Le hareng, symbole des foyers scandinaves et anglo-saxons
Si le dynamisme halieutique des peuples scandinaves (norvégien, danois et suédois) et anglo-saxon (anglais, hollandais et allemands) se fonde principalement sur la capture de poissons aptes à la salaison et se combine très tôt avec l’organisation d’un grand commerce au sein même de cette civilisation (ibid.), la grande pêche du hareng fait a fortiori partie intégrante de « l’histoire et de la culture des peuples de la mer du Nord » (Le Bouëdec, 1997).
Durant les XV-XVIe siècles, les efforts capitalistiques dans ce type de pêche s’intensifient tandis que les profits de son commerce déclenchent la quête de fonds halieutiques nouveaux. L’activité harenguière se déplace ainsi de la Baltique et des détroits danois vers les eaux tempérées froides du nord et de l’ouest, « les parages du Spitsberg, de l’Islande, du Groenland, de Terre-Neuve et la mer de Barents [étant] peu à peu annexés au domaine des pêcheries de l’Europe nord-occidentale » (Besançon, op. cit.). Le développement marchand de cette activité notamment en mer du Nord, longtemps l’apanage hégémonique des marins hollandais qui profitent d’un haut degré de productivité dans la collecte de ce poisson (Wallerstein, 1984 ; Chaussade et Corlay, 1998) s’étend assez vite aux pêcheries très actives anglo-normandes qui défrichent à leur tour les fonds hauturiers de cette immense « mer de harengs », entre le sud de l’Irlande, l’Islande et la côte septentrionale de la Norvège (Besançon, op. cit.).

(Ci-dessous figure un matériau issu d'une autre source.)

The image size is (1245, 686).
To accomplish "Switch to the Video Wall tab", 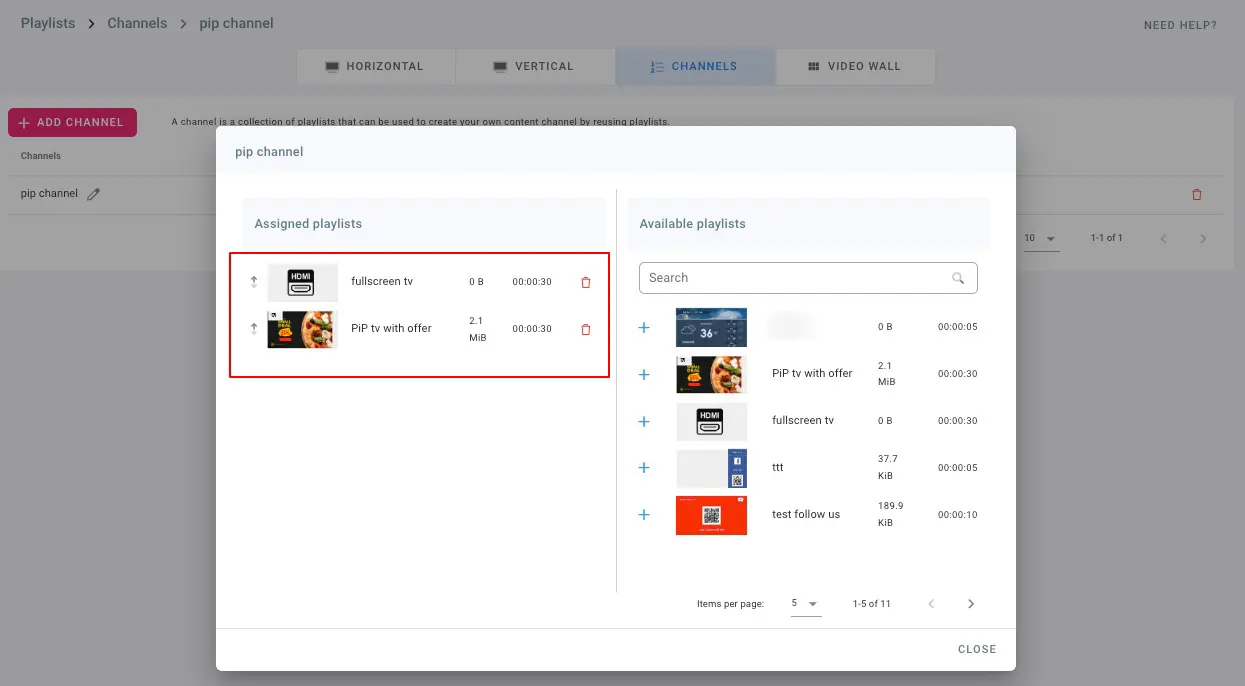I will coord(854,67).
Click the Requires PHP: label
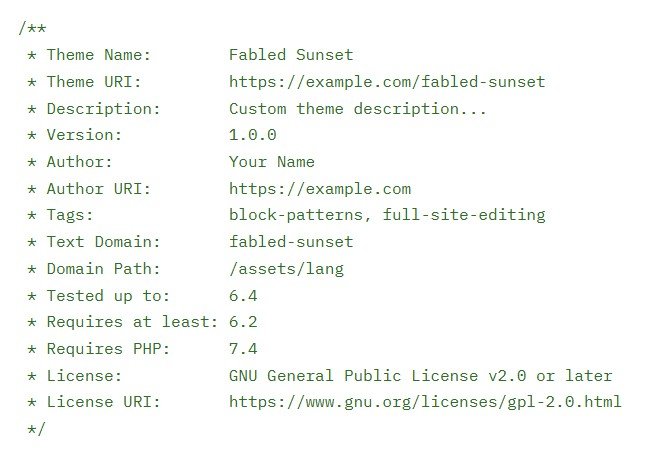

D’un point de vue commercial, le hareng salé demeure avec le sel et le vin l’une des denrées qui donne lieu à des trafics intenses entre les ports exportateurs de la mer du Nord ou de la Baltique (Cazeils, 1997). « Grande affaire du monde médiéval » (Braudel, op. cit.) et « pilier du grand commerce européen » (Besançon, op. cit.), le hareng salé participe à la construction des premiers ports de pêche ainsi qu’à la croissance urbaine de l’Europe du Nord tout en favorisant la montée en puissance d’une bourgeoisie marchande regroupée au sein de la Ligue hanséatique (Chaussade, 1994). Cette pêche au hareng préfigure d’ailleurs le passage « du pêcheur au marin [qui] va alors se lancer dans les pêches lointaines à Terre-neuve ou dans l’océan glacial Arctique pour pêcher la morue ou chasser la baleine » (Le Bouëdec, op.cit.).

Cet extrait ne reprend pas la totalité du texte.